(SHORT PROBLEM)
In the passage on the Giza pyramids below, what purpose does the text give for the priests' town south of Khafre's tomb field?

At
the top of the Khafre causeway, 400m in length, there was
another temple, larger than the one at the valley end and
immediately in front of Khafre's pyramid. This was the feature
of a pyramid complex that Egyptologists call a mortuary temple.
It is now a badly eroded ruin, but once measured over 110
m by nearly 50 m. It was again part-faced with granite from
Aswan, but also with fine limestone from across the Nile at
Tura. It featured an entrance hall, an open court, statue
niches, storage magazines and a sanctuary close to the base
of the pyramid, with an altar for offerings. The pyramid itself
was surrounded by a high wall, and the area between the wall
and the pyramid was paved.
Khafre's pyramid was accompanied by one smaller pyramid to
the south, but the slightly earlier pyramid of Khufu has three
to the east, while the smaller Giza pyramid of their successor
Menkaure has three to the south. All three main pyramids were
equipped with mortuary and valley temples and causeways between
these temples, though most of the causeway and the valley
temple of Khufu is now invisible. The pyramids of Khufu and
Khafre (and probably Menkaure too) were additionally accompanied
by several boat pits in which wooden boats of some religious
significance were buried.
Around the Great Pyramid of Khufu there are numerous contemporary
tombs of relatives, courtiers and officials, laid out in ordered
lines. Subsequently, there was infilling with tombs of later
reigns, and more tombs were built to the south-east of Khafre's
pyramid.
To the south of Khafre's tomb field there is a priests' town,
where the priests who maintained the religious duties of the
necropolis were housed, and nearby there is another large
tomb, of an Old Kingdom queen. Rock-cut tombs occur along
the various natural and quarried edges of the escarpment including,
as we have seen, the northern side of the Sphinx enclosure.

(INFORMATION PROVIDED)
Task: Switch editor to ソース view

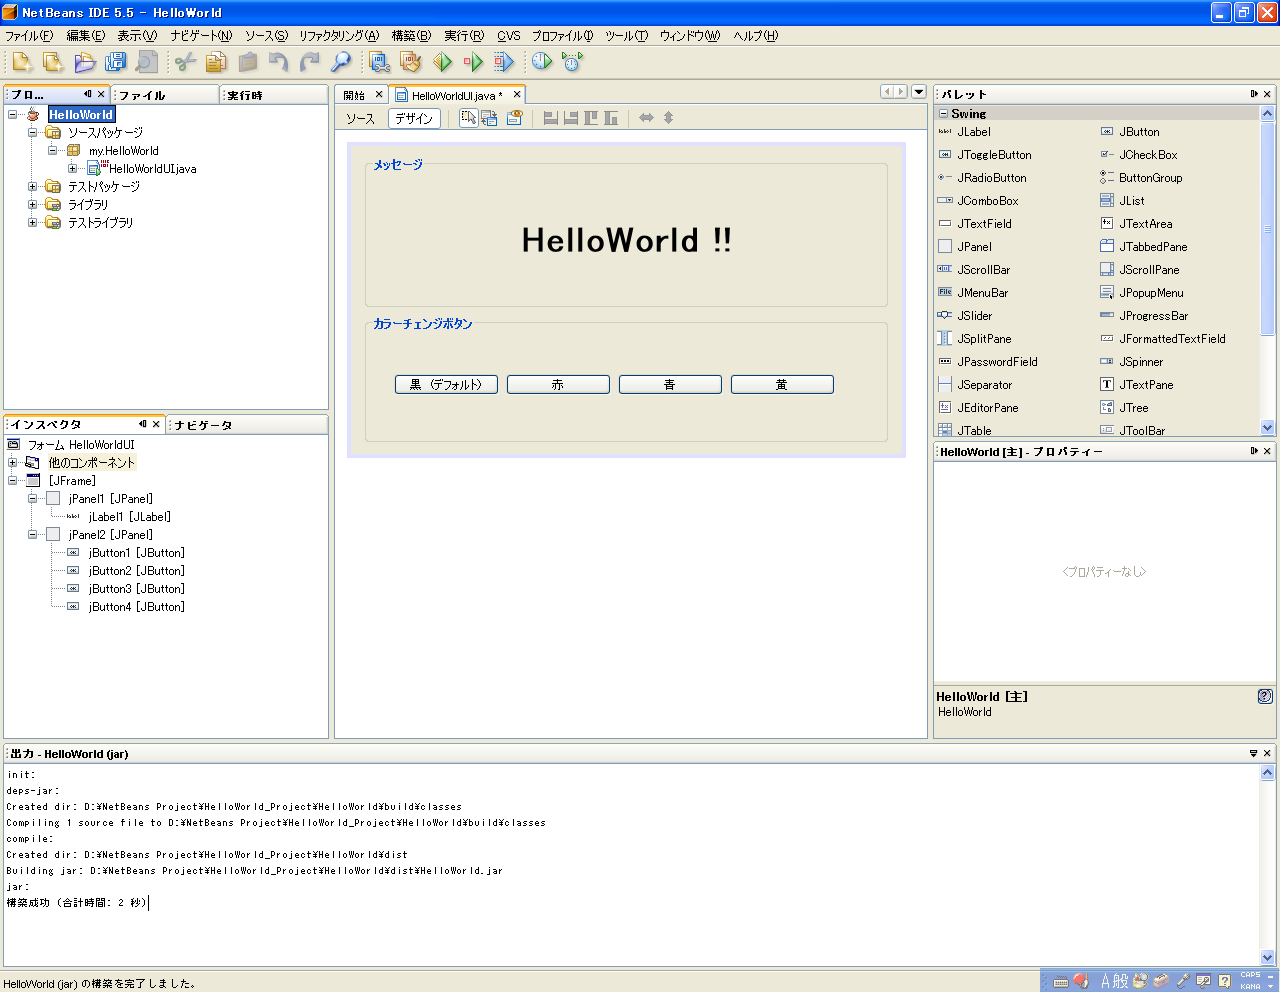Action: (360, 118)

(TASK ANSWER)
The priests' town housed the priests who maintained the religious duties of the necropolis.